• Objective
Retype the rows from the line containing "Click the More details link in the banner" through the end of the rows, both ends included, leaving out the pictures.
--- Begin Listed entries ---
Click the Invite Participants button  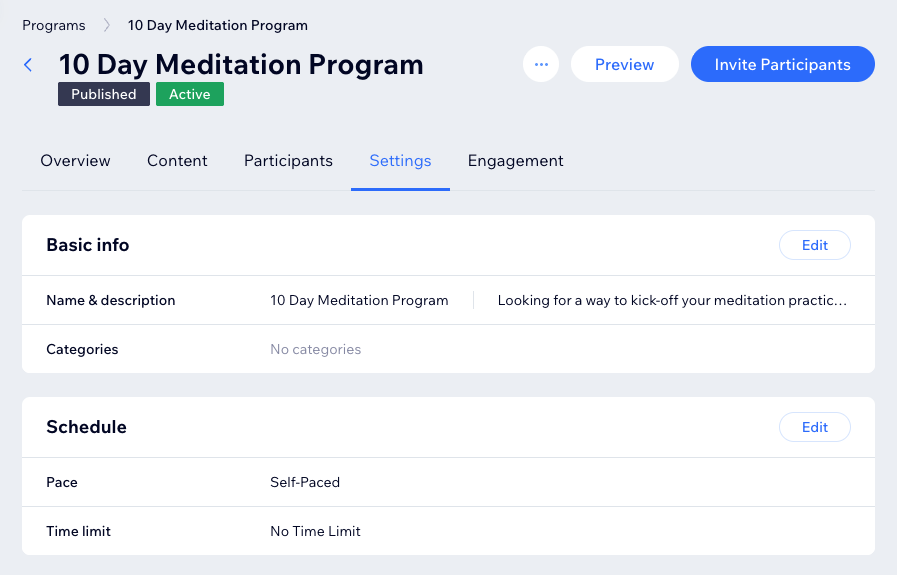pyautogui.click(x=782, y=65)
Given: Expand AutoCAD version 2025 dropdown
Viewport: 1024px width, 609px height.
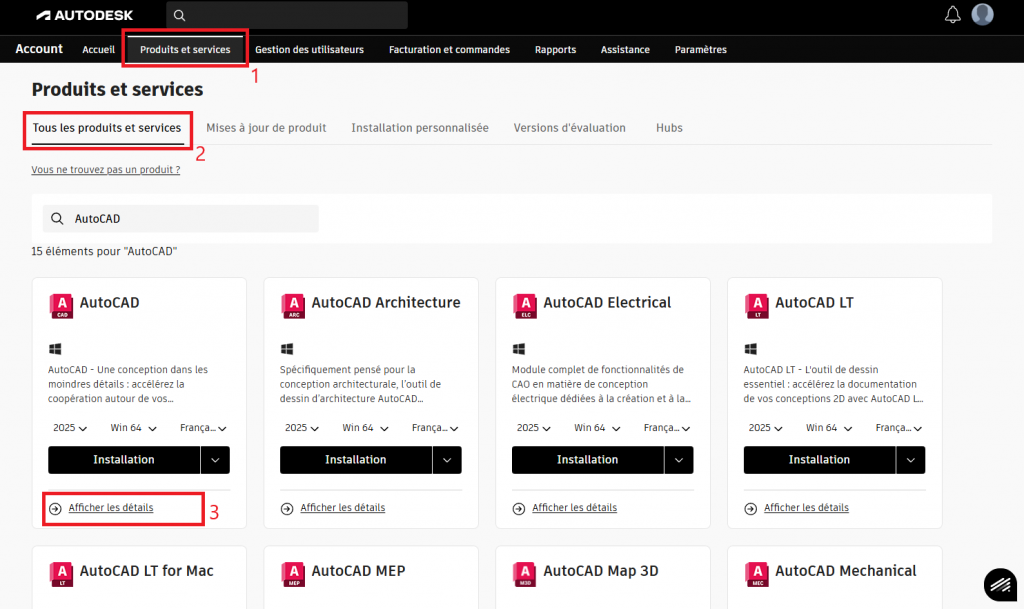Looking at the screenshot, I should [x=69, y=428].
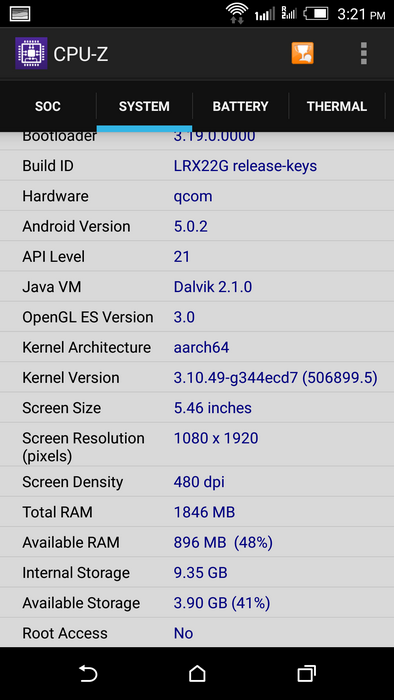This screenshot has height=700, width=394.
Task: Open the orange trophy validation icon
Action: [x=303, y=54]
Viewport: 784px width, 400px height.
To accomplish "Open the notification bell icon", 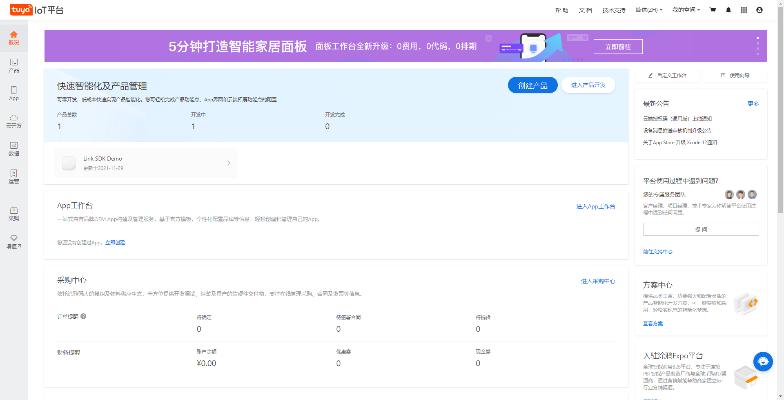I will click(727, 9).
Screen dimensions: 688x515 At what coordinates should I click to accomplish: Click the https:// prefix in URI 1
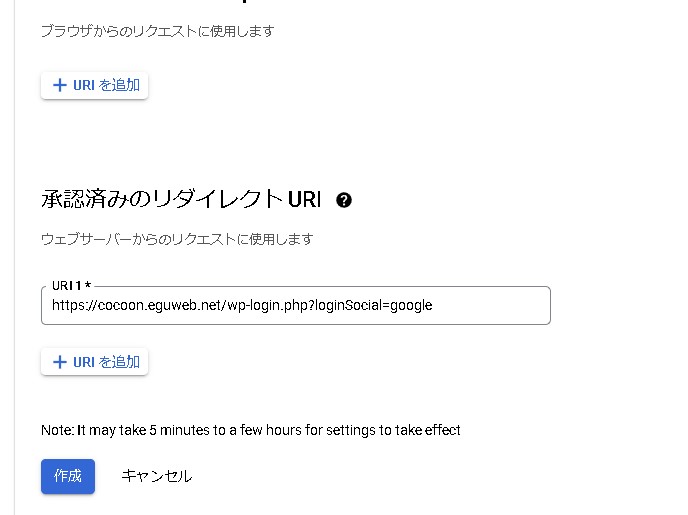[x=71, y=306]
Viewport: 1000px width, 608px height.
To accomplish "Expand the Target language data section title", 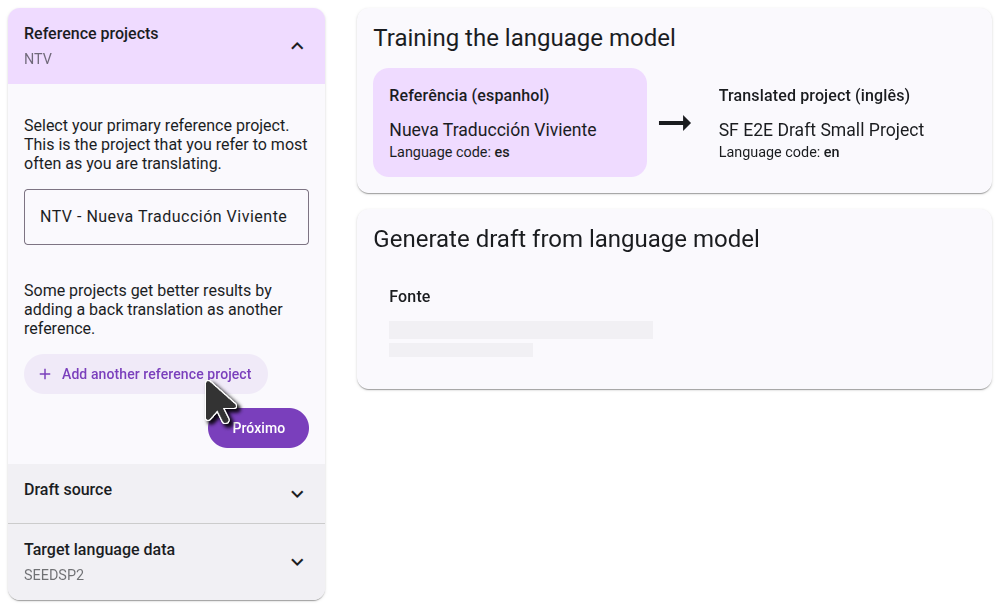I will click(99, 550).
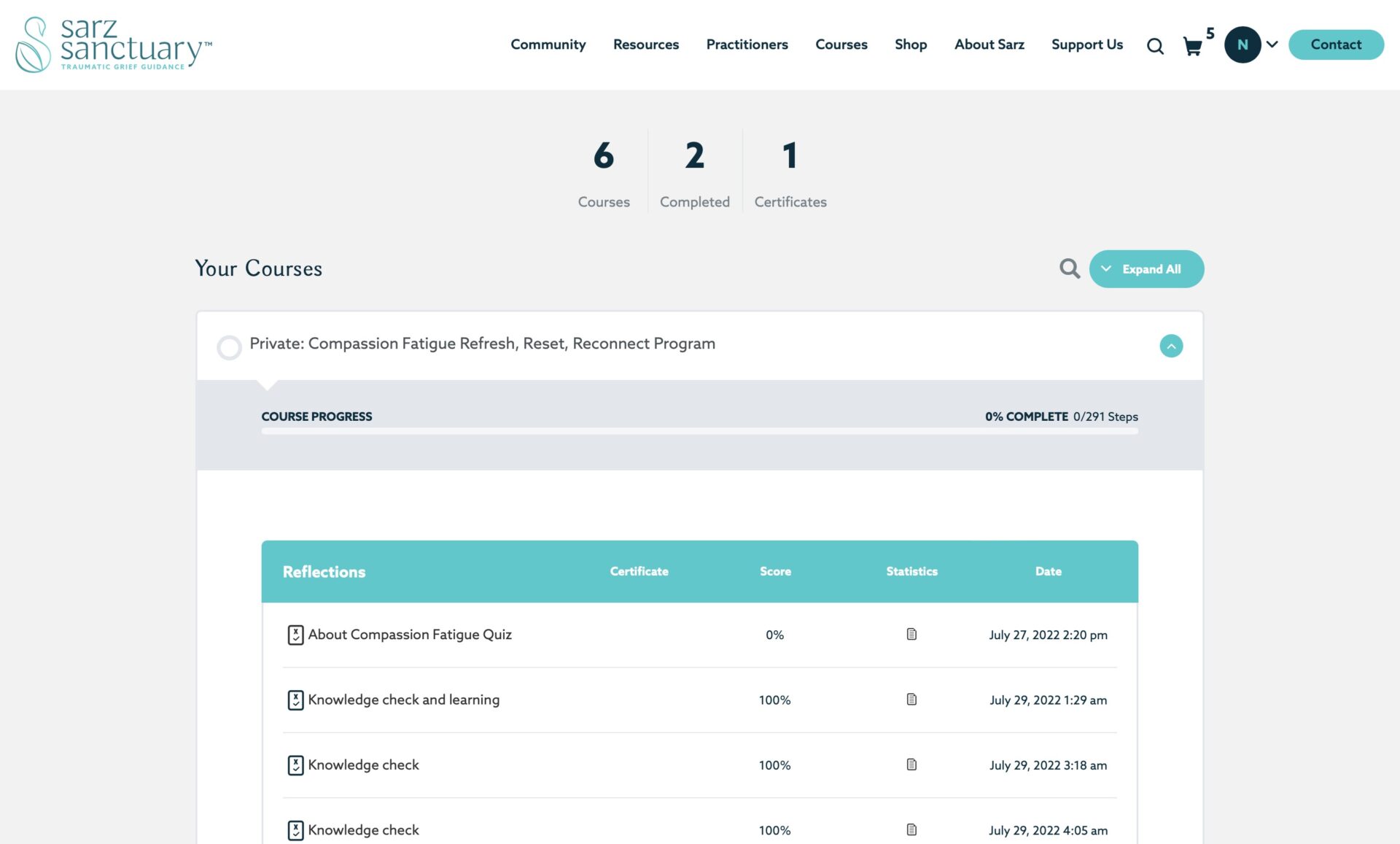1400x844 pixels.
Task: Go to Support Us page
Action: (x=1086, y=44)
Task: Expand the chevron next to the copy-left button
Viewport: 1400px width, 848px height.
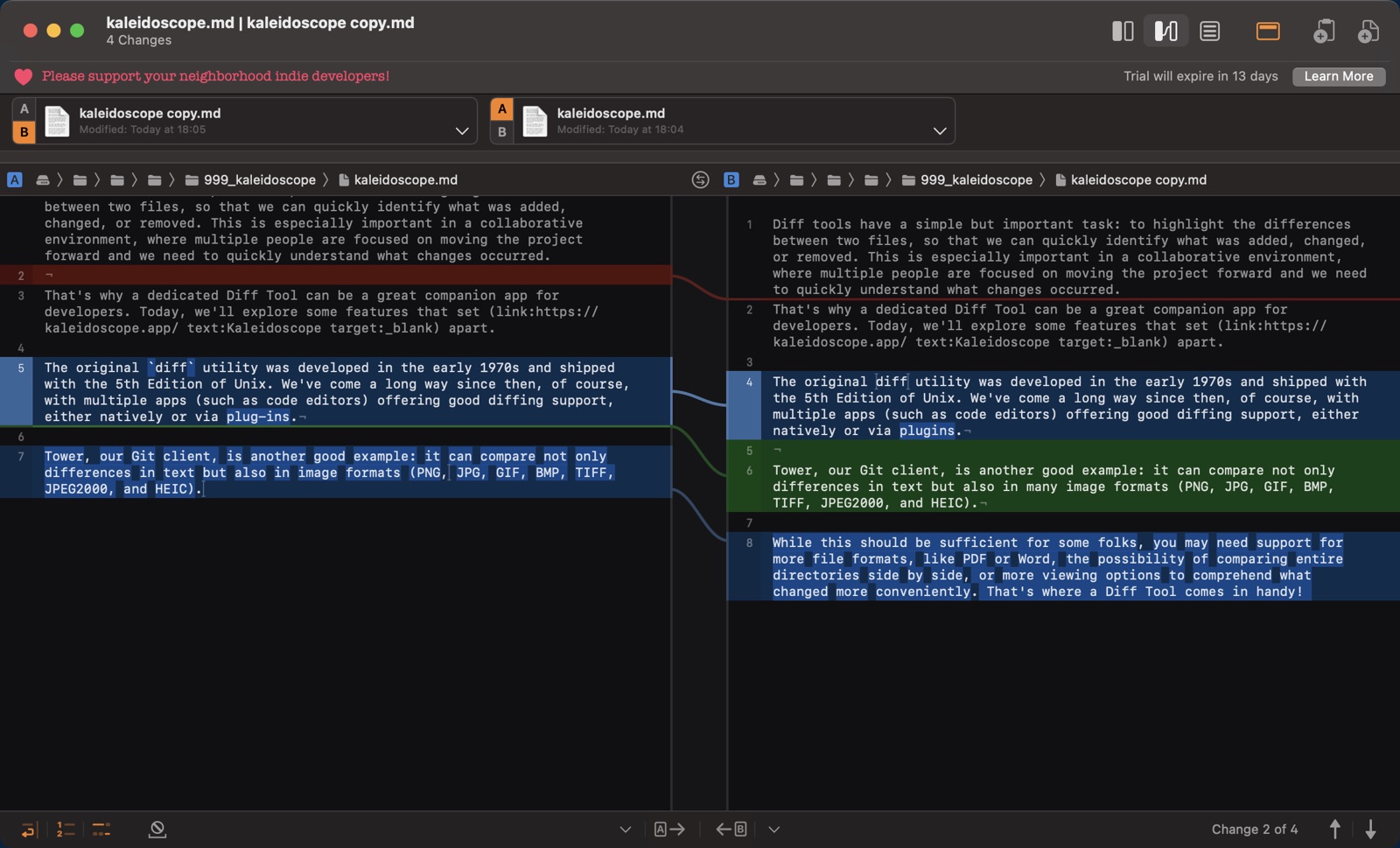Action: [773, 829]
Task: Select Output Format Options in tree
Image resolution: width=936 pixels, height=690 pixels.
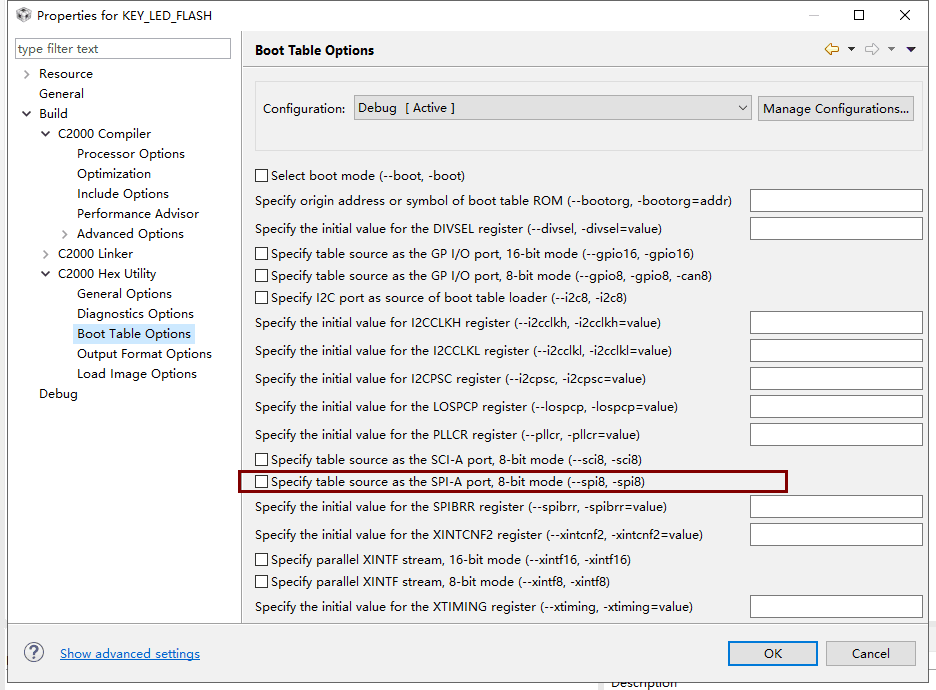Action: coord(144,354)
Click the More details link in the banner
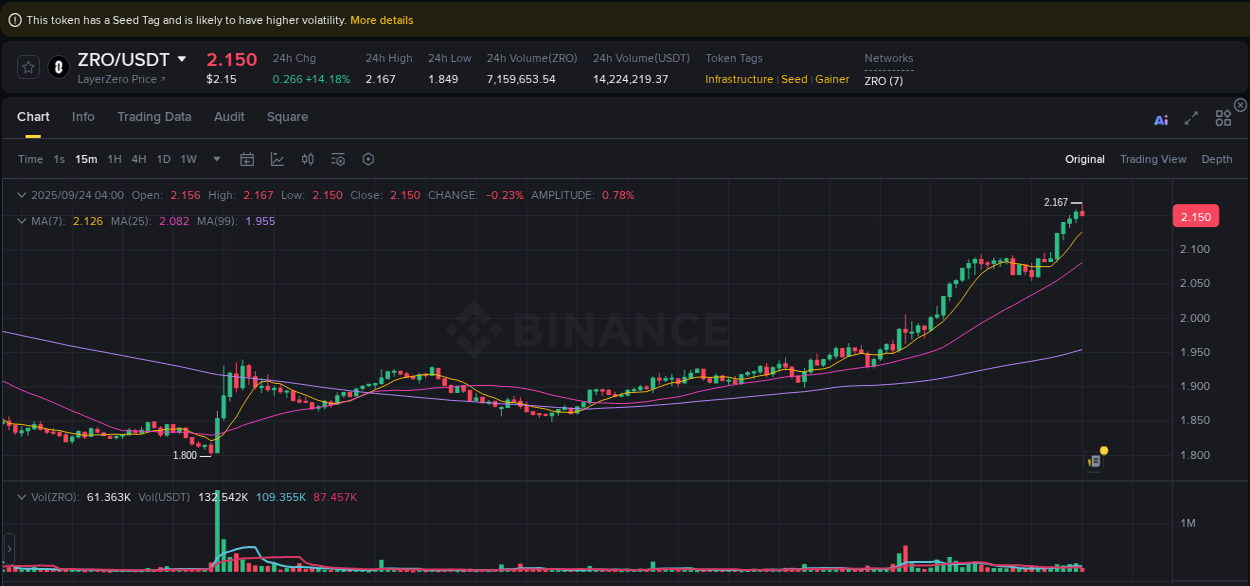Viewport: 1250px width, 586px height. (x=382, y=19)
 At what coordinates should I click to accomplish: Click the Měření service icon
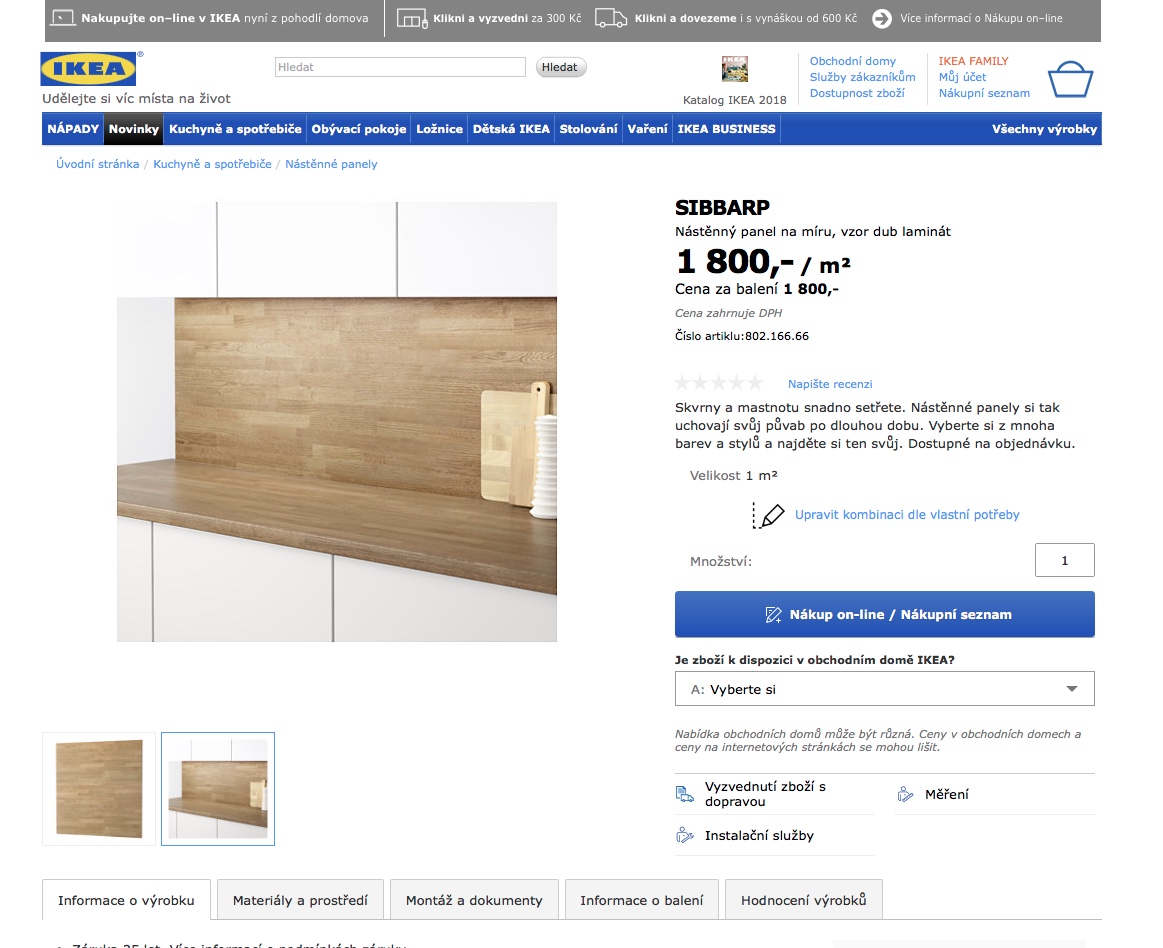[905, 794]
--- End Listed entries ---
• The reply
Click the More details link in the banner
Viewport: 1250px width, 586px height. (x=382, y=19)
 At what coordinates should I click to accomplish: Click the Měření service icon
[905, 794]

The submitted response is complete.